* _Problems to work on_:
A: From the passage about Stewart and The Daily Show, extract the part starting with "Stewart was low-key" and going on through "News parallel universe.".
B: In one to three sentences, explain what the passage about Stewart and The Daily Show says made it possible for the show to take on a more political agenda.
C: Carry on the passage about Stewart and The Daily Show from where it ends.
*** Opening Selected text ***
Who knew that this Jersey funnyman would become the most influential ideological center of his age?
Stewart was low-key as he assumed the mantle of mirth, telling The Baltimore Sun, “I’m a cog in a machine, and hopefully, because of the writing, I’ll be able to help evolve the creative part of it.” Winstead had always wanted The Daily Show to assume a more political agenda, but Stewart’s flair for making the arcane understandable helped make it possible; that, and an unassailably liberal perspective that eventually made The Daily Show the most reliably left-of-center news alternative to the Fox News parallel universe.
Hiring key writing and producing personnel from The Onion, The Daily Show broke big covering the Bush-Gore presidential contest, indelibly entitled “Indecision 2000.” “The recount was where we suddenly began to feel like we were connecting with everything we could do,” Stewart told Variety. “That’s when I think we tapped into the emotional angle of the news for us and found our editorial footing.”
*** Closing Selected text ***
*** Opening Supplied records ***
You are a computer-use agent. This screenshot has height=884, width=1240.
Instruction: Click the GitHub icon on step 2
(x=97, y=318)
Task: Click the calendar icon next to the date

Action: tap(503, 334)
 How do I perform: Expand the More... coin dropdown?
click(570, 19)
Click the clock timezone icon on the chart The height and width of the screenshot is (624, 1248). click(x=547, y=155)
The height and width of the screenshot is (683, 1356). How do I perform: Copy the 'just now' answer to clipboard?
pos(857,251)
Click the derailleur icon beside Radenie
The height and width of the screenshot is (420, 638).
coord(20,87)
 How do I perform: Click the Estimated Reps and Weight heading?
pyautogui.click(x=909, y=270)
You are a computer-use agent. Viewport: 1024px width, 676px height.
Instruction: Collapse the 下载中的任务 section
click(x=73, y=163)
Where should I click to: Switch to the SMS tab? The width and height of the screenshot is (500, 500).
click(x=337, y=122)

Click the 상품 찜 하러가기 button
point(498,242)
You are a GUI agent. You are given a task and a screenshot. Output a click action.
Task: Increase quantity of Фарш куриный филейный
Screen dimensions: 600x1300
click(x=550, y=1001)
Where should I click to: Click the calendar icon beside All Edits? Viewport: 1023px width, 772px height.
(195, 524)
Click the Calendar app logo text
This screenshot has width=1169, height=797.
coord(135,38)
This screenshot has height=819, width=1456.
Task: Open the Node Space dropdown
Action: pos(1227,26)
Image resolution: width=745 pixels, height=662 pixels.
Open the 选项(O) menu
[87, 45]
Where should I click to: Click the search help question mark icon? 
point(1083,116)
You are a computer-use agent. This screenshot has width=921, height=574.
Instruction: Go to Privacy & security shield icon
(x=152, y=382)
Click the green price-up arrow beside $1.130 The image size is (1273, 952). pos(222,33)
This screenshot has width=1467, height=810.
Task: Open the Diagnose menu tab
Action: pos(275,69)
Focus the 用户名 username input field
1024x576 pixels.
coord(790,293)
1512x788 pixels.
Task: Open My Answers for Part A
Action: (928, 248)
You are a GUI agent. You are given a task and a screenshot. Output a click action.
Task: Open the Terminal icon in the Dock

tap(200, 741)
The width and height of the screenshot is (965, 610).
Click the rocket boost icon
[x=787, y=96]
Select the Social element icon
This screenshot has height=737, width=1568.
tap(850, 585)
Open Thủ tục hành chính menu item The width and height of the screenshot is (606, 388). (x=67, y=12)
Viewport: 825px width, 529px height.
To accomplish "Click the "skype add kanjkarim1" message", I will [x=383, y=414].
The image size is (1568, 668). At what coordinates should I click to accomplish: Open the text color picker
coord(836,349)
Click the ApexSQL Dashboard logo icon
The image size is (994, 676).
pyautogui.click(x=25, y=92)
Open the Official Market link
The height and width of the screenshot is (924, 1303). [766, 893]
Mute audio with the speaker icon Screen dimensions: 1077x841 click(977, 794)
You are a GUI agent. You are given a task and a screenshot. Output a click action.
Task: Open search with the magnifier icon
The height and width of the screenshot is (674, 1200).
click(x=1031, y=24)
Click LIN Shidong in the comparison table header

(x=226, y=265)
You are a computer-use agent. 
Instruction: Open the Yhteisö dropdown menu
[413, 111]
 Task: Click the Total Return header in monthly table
*** Closing Supplied records ***
* _Numbered responses_:
A:
Stewart was low-key as he assumed the mantle of mirth, telling The Baltimore Sun, “I’m a cog in a machine, and hopefully, because of the writing, I’ll be able to help evolve the creative part of it.” Winstead had always wanted The Daily Show to assume a more political agenda, but Stewart’s flair for making the arcane understandable helped make it possible; that, and an unassailably liberal perspective that eventually made The Daily Show the most reliably left-of-center news alternative to the Fox News parallel universe.

B: Stewart's flair for making the arcane understandable helped make a more political agenda possible. So did an unassailably liberal perspective, which eventually made The Daily Show the most reliably left-of-center news alternative to Fox News.

C:
Emotion and editorializing also melded memorably after the World Trade Center attacks in 2001. Stewart returned to the air on September 20 with a passionate monologue. He started with a laugh—“They said to get back to work. There were no jobs available for a man in the fetal position under his desk crying”—but he finished with a touching observation. “The view from my apartment was the World Trade Center and now it’s gone. They attacked it. This symbol of American ingenuity and strength and labor and imagination and commerce and it is gone,” he said. “But you know what the view is now? The Statue of Liberty…you can’t beat that.”
Once the satirical apparatus cranked up again, The Daily Show found the W years to be a gold mine for comedy. Ratings soared, the program began amassing Peabody Awards and Emmys, and its host rapidly became a household name; in households with residents under 30, anyway. At one point the Pew Research Center determined that Stewart was the fourth-most admired journalist in America, despite being the managing editor of what he freely admitted was “a fake-news program.”
The dichotomy was fascinating. By 2010, the ostensibly self-deprecating Stewart felt secure enough in his fake-newsman-hood to cohost (with Stephen Colbert) an astonishing live event on the Capitol Mall called The Rally to Restore Sanity.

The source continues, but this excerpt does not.